Saturday, September 28, 2013

WSJ Thinks Rouhani Running for Congress

When reading the editorial in the Wall Street Journal (WSJ) of September 28, 2013, you may be forgiven for believing that those editors think Mr. Hasan Rouhani was running for the Congress of the United States of America. And your astonishment will be understood given that the man was recently elected President of Iran. The Journal editorial in question came under the title: “CNN's Tehran Translation” and the subtitle: “The network relied on an Iranian government interpreter.”

That piece of work pertains to a quarrel that the editors are having with Ms. Christiane Amanpour of CNN regarding the accuracy of a translation done by her network. I discussed the subject in my previous article and shall refrain from repeating myself here. What interests me this time, however, is the approach that the editors of the Journal are taking. It is typical of what the Jewish organizations do when they blackmail someone that is running for office. Directly or indirectly, to help the candidate or to hinder his efforts, the Jews get involved in the campaign early on, and make him walk in a minefield of ambiguities they call field of moral clarity.

To get a sense of the game they play, it helps to remember the English saying: Six of one or half a dozen of the other, what's the difference? Likewise, there is no issue that these people will not jumble and confuse to make it so that if you say “six,” they will holler their pain and accuse you of antisemitism. If you ask how they came to such conclusion, they will say you should have said “half a dozen.” And it goes without saying that if you had said half a dozen; they would have insisted you should have said six to prove that you're not antisemitic.

A recent example of this is when they accused someone running for a high office of being antisemitic for saying the “Jewish lobby.” Even though this is what they have been saying for half a century, they insisted this time that he should have said “Israeli lobby.” And needless to say that if he had said Israeli lobby, they would have accused him of seeking to strip Israel of its “Jewishness,” which would indicate that he was antisemitic at heart.

So how did they play the game this time in the context of the row they are having with CNN? Well, the target here is Mr. Rouhani of Iran who is on a charm offensive trying to prove to the world, including the Americans, that he and his country should not be feared because all they want to do is forge normal relations with everyone else. When Rouhani started making gains in this regard, the Jewish lobby unleashed a smear campaign against him and his country, but the lobbyists lost and were forced to admit, as they did in their latest editorial, that they were standing on shaky grounds.

They did not come right out and said so honestly because if they did, they would have had to apologize to someone. Instead, they admitted in their own subtle way that they stood on shaky grounds but (and there is a but) they pulled another Jewish trick while making the admission. Look at this sleight of hand and marvel at their skill: “The point may seem small to Western ears, but [here is their BUT] it's significant in the context of a regime for which Holocaust denial is an article of ideological faith.” By this, they mean to say that even if they could not prove Rouhani denied the Holocaust this time, he and his country are guilty as charged. So then, how did they try to prove this point?

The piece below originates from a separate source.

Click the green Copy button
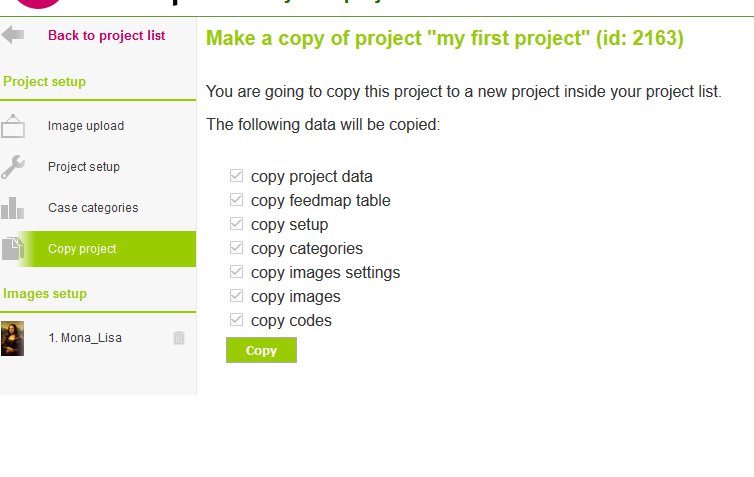Viewport: 754px width, 477px height. point(261,350)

This is how they tried: “Ditto for the second comment: Rouhani did not speak narrowly of Nazi crimes against the Jews, but more broadly of crimes 'against the Jews and non-Jews.'” In other words, speaking in the name of the Jewish organizations, the editors of the WSJ have now formulated a new definition for what is a denier of the Holocaust. It is someone who refuses to single out the Jews as being the possible target of victimization by lumping them with the rest of humanity. If he is not guilty for saying six, he is guilty for saying half a dozen.

And this has prompted the editors of the Journal to exclaim no, no, no, followed by an explanation as to why: “This distinction is also important, because central to the claims of Holocaust revisionists is the lie that Jews were not the deliberate and principal target of Nazi genocide.” Whoa! Do you see that word revisionist stuck in there, my friend? It indicates that with the new definition of what is a Holocaust denier, comes a new politico-cultural religion that is based on a dogma. And this dogma says that to revise history is to be scholarly but to revise Jewish history is to commit a damnable offense. And they made it clear, over and over again, that this offense subjects the offender to being bombed into the stone age, a demand they have been trying to force the Americans to carry out against Iran.

The problem of this pathetic bunch is that they are only now sensing they lost the battle. This forced them to treat Mr. Rouhani not as the pariah they have tried to say he was, but as the important personality that is out there seeking to win support for his campaign. And this means they have no alternative but to try and walk him into the minefield of ambiguities they call moral clarity. This is what they believe they can do but to the rest of the world, the story is entirely different.

In the eyes of the world, the minefield is the charge of antisemitism; the ambiguities are reflected in the interplay between outright denier of the Holocaust and revisionist of history; the moral clarity is that no matter which way history unfolds, the Jewish leaders will always manage to turn the people who follow them into perennial losers.